The Saddest Music in the World (2003) Amazon Instant, iTunes

The Basics: A dark musical comedy set in the Prohibition era, starring Isabella Rossellini and Kids in the Hall's Mark McKinney; directed by Guy Maddin
If You Liked: The Artist and The Grand Budapest Hotel
The Nugget: A Canadian beer heiress hosts an international song contest to find the saddest music in the world in this otherworldly period film with an old-time cinematic look.

If you haven’t yet experienced the strange, incomparable universe of Canadian filmmaker Guy Maddin, his 2003 musical comedy is an excellent entry point. It’s 1933, in the depths of the Great Depression, and Winnipeg has just been named “the world capital of sorrow” for the fourth year in a row by the London Times.
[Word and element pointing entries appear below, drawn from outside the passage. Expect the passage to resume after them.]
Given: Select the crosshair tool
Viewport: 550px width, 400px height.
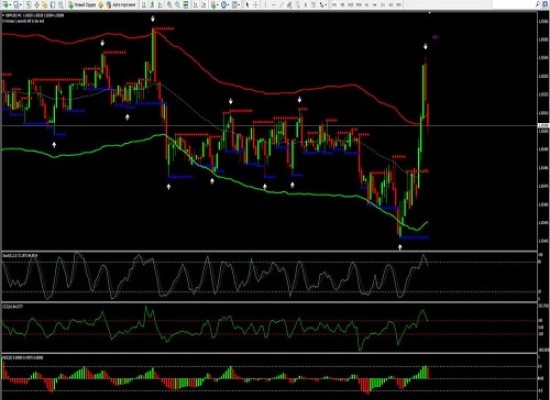Looking at the screenshot, I should click(256, 5).
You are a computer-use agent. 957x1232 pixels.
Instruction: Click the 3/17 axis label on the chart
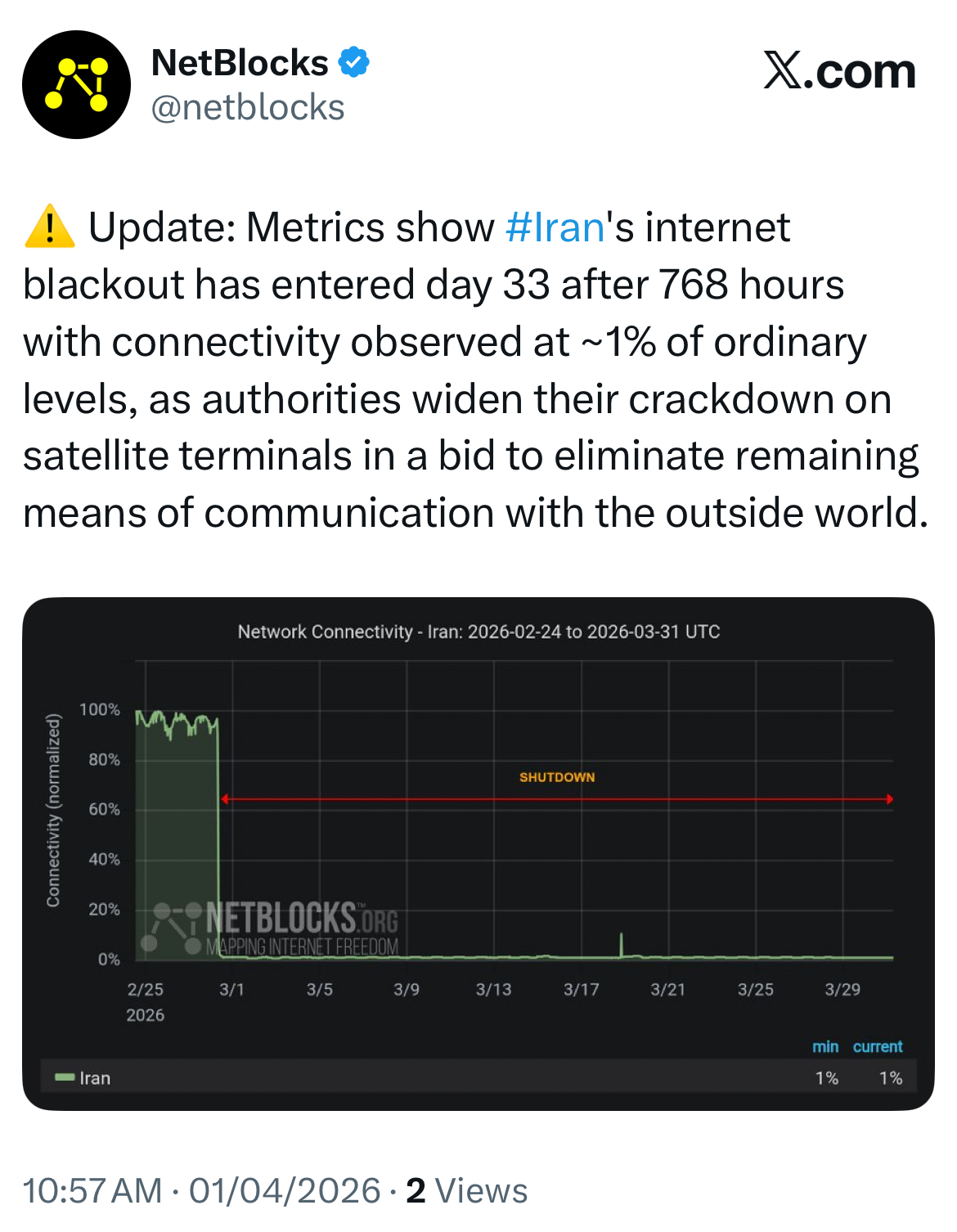pos(582,989)
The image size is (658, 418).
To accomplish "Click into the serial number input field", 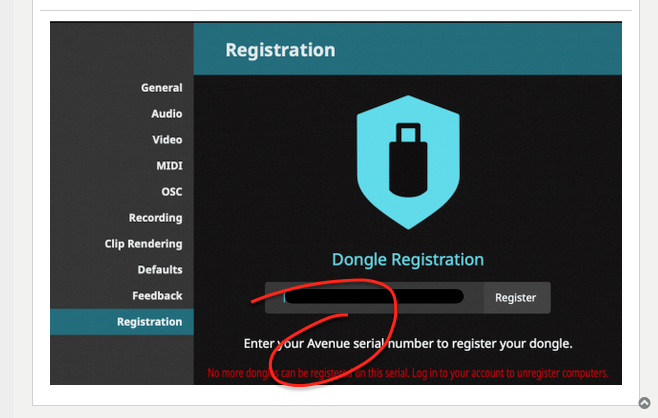I will tap(373, 297).
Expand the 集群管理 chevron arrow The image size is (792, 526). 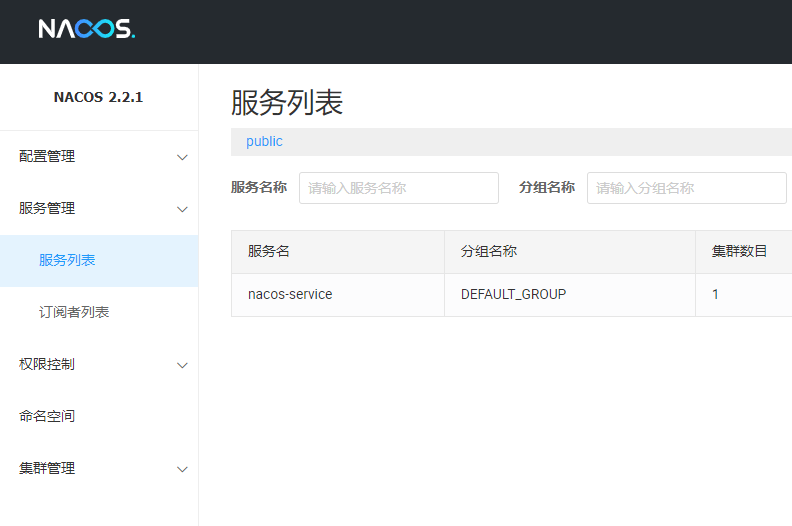pos(182,469)
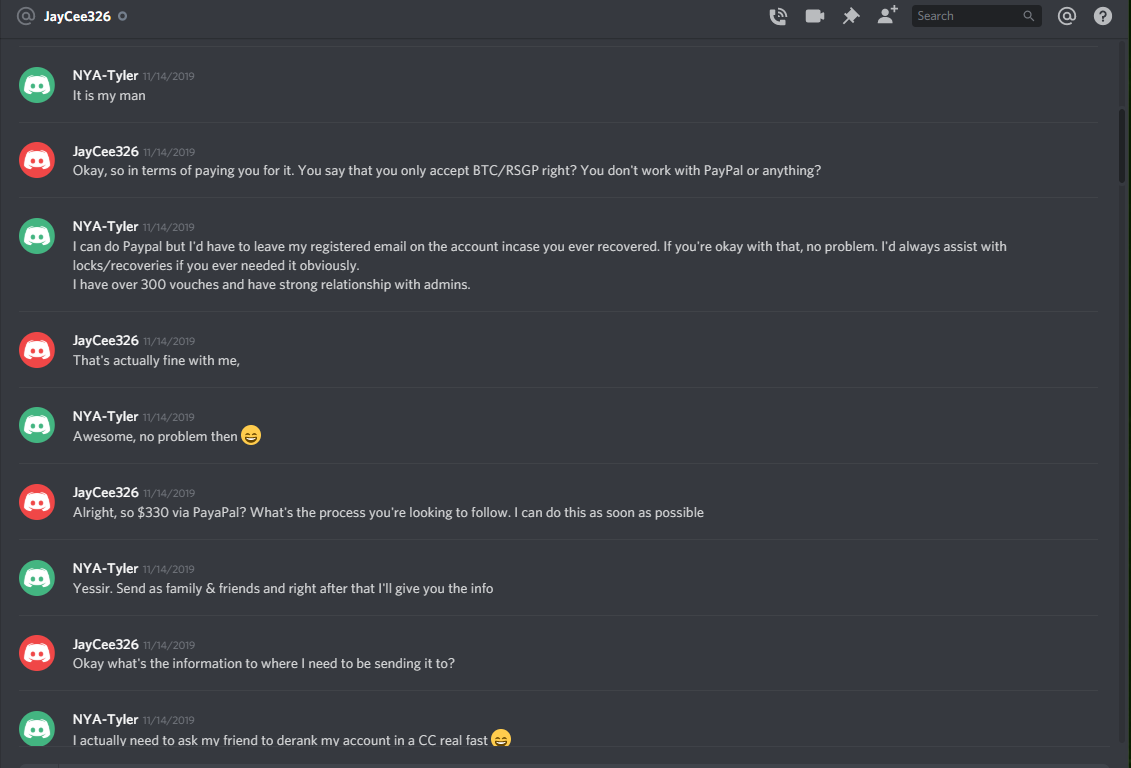The width and height of the screenshot is (1131, 768).
Task: Click the search magnifier icon
Action: (1028, 16)
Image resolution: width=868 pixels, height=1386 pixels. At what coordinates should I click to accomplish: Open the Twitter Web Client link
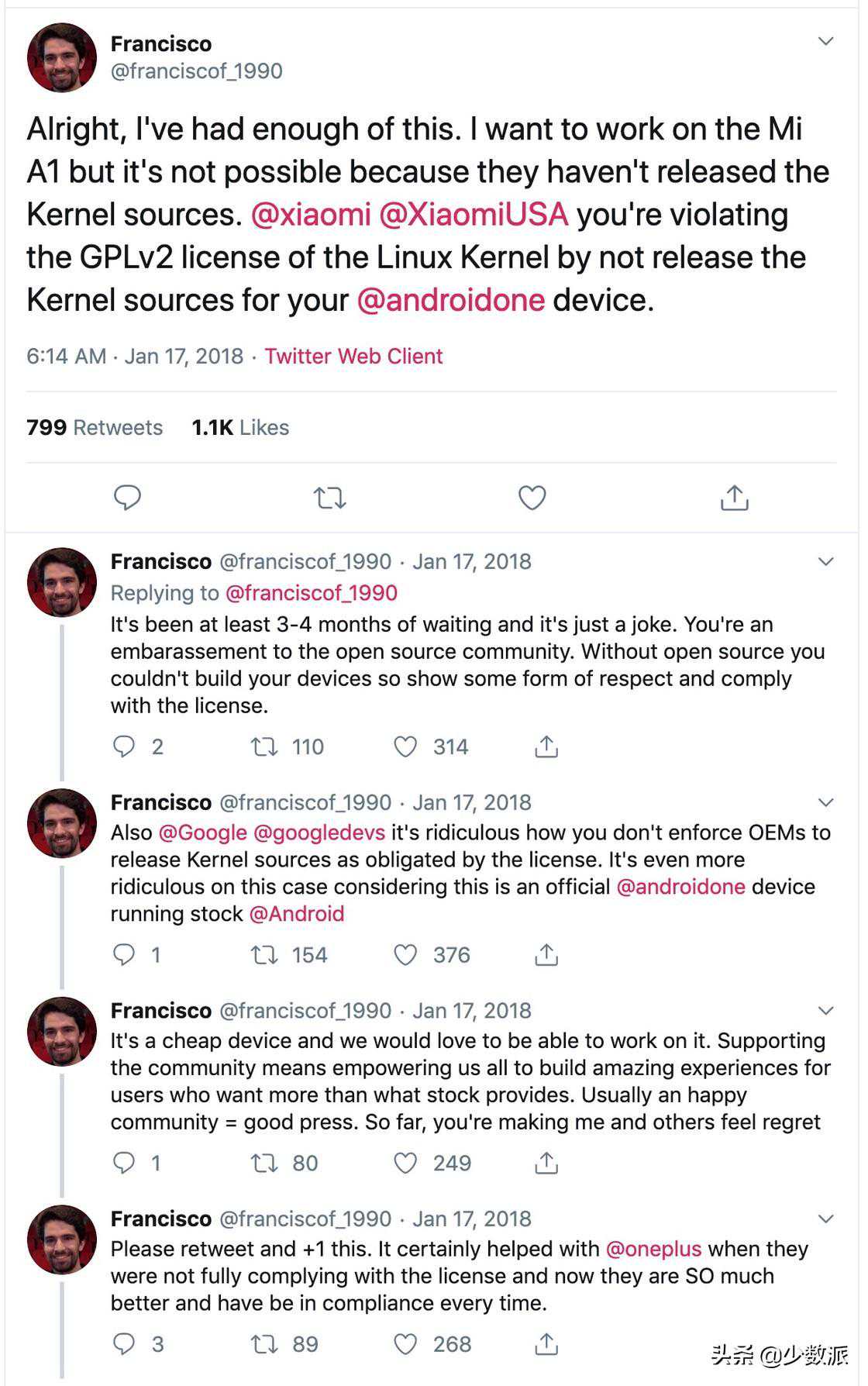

A local beer heiress (Isabella Rossellini) seizes the moment and announces a radio contest to find the saddest music in the world — a publicity stunt to promote her Muskeg Beer just as Prohibition is ending in the U.S. (“If you’re sad and you like beer, I’m your lady.”) Among the contestants to take up her woeful challenge: a failed Broadway producer (McKinney) who’s pathologically unable to experience sadness, and his dour, cello-playing brother who very much is. Part melodrama, part sly critique of entertainment itself, Saddest Music unfolds in a hazy black-and-white like something distantly remembered but still alive with weird and woolly emotions.